In tandem with the rise of impressionism in Europe, painters in Vienna including Schiele followed to look at landscapes as subjects of their artworks. Images of mountains, villages and forests are prominent, ornamented with an expressionist touch with its use of harsh brush strokes. 

© Photo by Schiele, Egon. Krumau on the Vltava (The Small Town IV), 1914. Leopold Museum, Vienna.
Schiele, Egon. Krumau on the Vltava (The Small Town IV), 1914. Leopold Museum, Vienna.

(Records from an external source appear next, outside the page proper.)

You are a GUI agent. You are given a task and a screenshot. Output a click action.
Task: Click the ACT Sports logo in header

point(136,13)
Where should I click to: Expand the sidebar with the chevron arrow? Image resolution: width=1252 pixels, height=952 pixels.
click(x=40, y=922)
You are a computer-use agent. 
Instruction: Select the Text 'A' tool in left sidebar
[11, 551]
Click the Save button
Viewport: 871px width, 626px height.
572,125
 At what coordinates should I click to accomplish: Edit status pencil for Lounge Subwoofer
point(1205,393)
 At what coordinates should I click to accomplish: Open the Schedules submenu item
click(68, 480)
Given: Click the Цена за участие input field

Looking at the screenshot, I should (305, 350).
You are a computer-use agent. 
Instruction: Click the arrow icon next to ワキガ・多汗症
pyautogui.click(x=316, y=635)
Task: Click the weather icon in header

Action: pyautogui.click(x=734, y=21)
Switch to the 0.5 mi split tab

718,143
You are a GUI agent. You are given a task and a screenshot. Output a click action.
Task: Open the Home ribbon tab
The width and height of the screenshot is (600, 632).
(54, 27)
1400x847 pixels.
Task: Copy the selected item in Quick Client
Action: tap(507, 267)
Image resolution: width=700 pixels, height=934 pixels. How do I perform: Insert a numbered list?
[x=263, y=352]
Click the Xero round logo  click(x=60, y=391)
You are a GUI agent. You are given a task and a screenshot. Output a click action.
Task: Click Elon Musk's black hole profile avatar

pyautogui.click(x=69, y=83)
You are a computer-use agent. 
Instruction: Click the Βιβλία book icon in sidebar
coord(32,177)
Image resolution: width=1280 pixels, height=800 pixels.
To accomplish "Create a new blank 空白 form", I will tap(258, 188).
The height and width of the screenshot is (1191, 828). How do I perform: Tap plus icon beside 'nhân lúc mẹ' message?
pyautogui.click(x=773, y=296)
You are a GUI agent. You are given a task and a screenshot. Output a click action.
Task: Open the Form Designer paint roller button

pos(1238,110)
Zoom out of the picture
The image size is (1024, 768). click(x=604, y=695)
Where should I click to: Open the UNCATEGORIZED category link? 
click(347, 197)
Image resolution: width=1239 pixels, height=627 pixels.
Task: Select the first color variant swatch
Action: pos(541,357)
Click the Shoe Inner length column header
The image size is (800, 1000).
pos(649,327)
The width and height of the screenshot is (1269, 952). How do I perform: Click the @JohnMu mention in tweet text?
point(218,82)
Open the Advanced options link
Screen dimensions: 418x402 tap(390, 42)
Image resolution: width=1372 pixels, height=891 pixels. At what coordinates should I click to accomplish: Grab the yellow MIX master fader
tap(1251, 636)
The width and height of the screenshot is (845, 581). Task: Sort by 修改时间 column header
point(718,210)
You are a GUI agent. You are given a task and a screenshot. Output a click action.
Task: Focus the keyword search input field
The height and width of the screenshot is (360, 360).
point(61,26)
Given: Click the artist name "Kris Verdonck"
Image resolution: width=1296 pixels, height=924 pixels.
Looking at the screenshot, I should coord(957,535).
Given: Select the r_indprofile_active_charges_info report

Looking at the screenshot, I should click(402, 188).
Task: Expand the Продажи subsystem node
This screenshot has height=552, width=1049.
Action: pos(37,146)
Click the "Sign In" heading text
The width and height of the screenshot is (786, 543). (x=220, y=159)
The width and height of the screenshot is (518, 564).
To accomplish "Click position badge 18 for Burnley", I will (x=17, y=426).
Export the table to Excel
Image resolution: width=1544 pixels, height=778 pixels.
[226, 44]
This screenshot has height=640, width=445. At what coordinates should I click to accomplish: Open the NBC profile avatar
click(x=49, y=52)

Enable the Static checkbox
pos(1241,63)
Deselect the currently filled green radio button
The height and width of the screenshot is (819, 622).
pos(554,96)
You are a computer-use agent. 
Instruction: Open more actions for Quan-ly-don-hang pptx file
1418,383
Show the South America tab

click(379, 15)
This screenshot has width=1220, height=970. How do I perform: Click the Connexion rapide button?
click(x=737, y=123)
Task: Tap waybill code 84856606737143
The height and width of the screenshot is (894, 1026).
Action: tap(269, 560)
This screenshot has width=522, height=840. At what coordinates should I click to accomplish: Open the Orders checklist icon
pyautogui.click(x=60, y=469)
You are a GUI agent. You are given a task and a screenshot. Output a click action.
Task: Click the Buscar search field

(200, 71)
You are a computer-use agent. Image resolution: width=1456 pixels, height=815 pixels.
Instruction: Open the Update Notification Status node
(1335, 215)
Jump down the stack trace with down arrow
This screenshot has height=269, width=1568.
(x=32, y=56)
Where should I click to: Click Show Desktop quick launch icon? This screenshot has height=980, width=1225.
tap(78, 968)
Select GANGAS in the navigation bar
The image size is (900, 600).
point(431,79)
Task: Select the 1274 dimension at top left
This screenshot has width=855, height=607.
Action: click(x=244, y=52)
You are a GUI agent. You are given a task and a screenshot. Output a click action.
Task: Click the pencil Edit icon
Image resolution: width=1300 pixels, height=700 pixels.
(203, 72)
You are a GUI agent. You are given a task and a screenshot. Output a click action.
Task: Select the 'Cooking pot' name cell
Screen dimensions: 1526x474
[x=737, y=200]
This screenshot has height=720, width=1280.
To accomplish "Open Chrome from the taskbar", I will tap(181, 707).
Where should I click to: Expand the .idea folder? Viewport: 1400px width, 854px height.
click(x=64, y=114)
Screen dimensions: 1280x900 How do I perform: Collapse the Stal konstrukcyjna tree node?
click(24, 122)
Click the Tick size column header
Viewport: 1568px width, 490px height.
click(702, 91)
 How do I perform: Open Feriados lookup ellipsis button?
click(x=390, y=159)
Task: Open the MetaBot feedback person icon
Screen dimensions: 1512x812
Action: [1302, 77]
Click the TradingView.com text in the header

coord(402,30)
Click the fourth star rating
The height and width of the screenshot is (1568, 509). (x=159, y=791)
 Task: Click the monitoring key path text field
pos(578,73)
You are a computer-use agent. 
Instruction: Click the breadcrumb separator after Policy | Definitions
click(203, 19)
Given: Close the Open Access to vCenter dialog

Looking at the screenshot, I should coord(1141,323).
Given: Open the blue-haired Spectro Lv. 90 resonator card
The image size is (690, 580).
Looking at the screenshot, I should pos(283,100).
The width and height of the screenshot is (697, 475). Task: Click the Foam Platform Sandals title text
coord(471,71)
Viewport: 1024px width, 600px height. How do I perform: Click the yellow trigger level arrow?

Schiele formed a close relationship with fellow painter Gustav Klimt. Displayed as part of this retrospective is a collection of paintings by Klimt and fellow artists from Vienna including Koloman Moser and Oskar Kokoschka. Showcasing over 100 paintings, the retrospective delves into the influences and trends that are prominent in early 18th century Austria as well as Schiele’s personal life that shaped him to be the great artist that he was.

Now through Apr. 9, 2023
Daily except Mon. from 9.30 A.M. to 5.30 P.M.
Tokyo Metropolitan Art Museum, 8-36 Ueno-Park Taito-ku - Map
¥2,200 (Adults), ¥1,300 (University students), ¥1500 (Senior over 65), Free (18 and under with reservation, those with a Physical Disability Certificate, Intellectual Disability Certificate, Rehabilitation Certificate, Mental Disability Certificate or Atomic Bomb Survivor’s Certificate and one accompanying person. Online reservation is recommended.)
7-minute walk from Ueno Station

Within proximity of these museums and galleries are Inokashira Park, Kitanomaru Park and Ueno Park. Enjoy a stroll around the green landscape after your visits to the retrospective.